Extract:
<<<<

Until these sorts of fundamental institutional defects, are corrected,
there seems no possibility of reducing much less eliminating the
renewable resources deficit, whether in California's wildlands,
in the tropical rain forest, or elsewhere in the world. To begin
to work toward a solution, all breeds of conservationists must be
willing to face these issues together, recognizing that unless they
do so, all stand to lose. Together they must define the problem,
negotiate with each other the nature of tenable solutions and, once
feasible plans for institutional reform have been agreed upon, unite
in gaining the widespread public support for changes more complex
than anything conservationists have yet undertaken.
Private Conservation Organizations As Agents of Institutional
Change
Although a great many people are in favor of conservation, as President
Taft remarked, most of those people do not focus on conservation
issues most of the time. The active conservationists are a very
much smaller minority who, by themselves, are rarely numerous enough
to achieve institutional change. They only do so on those rather'
infrequent occasions when, as a result of effective organization
and a demonstrated unity of purpose, they are able to motivate the
majority to join them in achieving a major conservation goal. This
is a tremendously important role for private conservation organizations
to play.
The very number and diversity of conservation organizations which
have proliferated over the decades is part of the problem of achieving
unity. These private groups have increasingly come into conflict
with one another. Often they have little contact with each other.
There is no established forum where their common interests can be
clearly identified and their conflicts mediated or resolved. Today
the question is: in the face of these distracting conflicts, how
can the power of private conservation organizations be refocused
on the fundamental changes which still must be accomplished if wildland
conservation goals are to be achieved?

>>>>

Data:
<<<<

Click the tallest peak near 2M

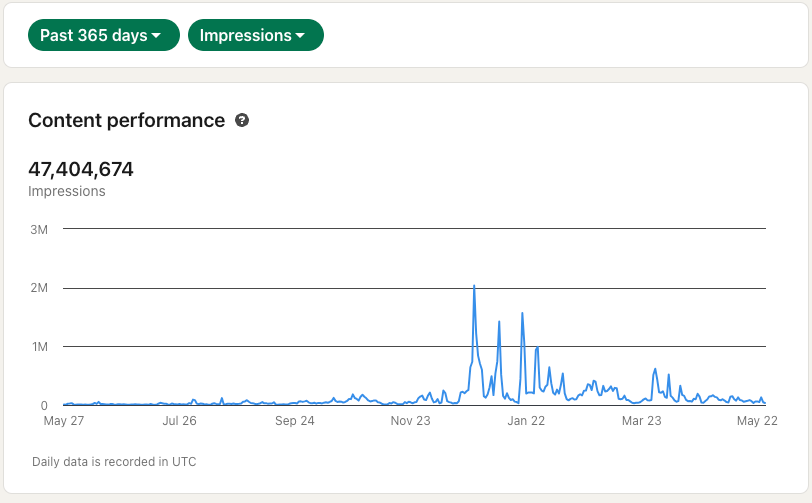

>>>>

Your objective: From the wildland conservation excerpt, reproduce word for word the part that opens with the words "The very number" and closes with "with each other.".

Answer for this exercise:
The very number and diversity of conservation organizations which
have proliferated over the decades is part of the problem of achieving
unity. These private groups have increasingly come into conflict
with one another. Often they have little contact with each other.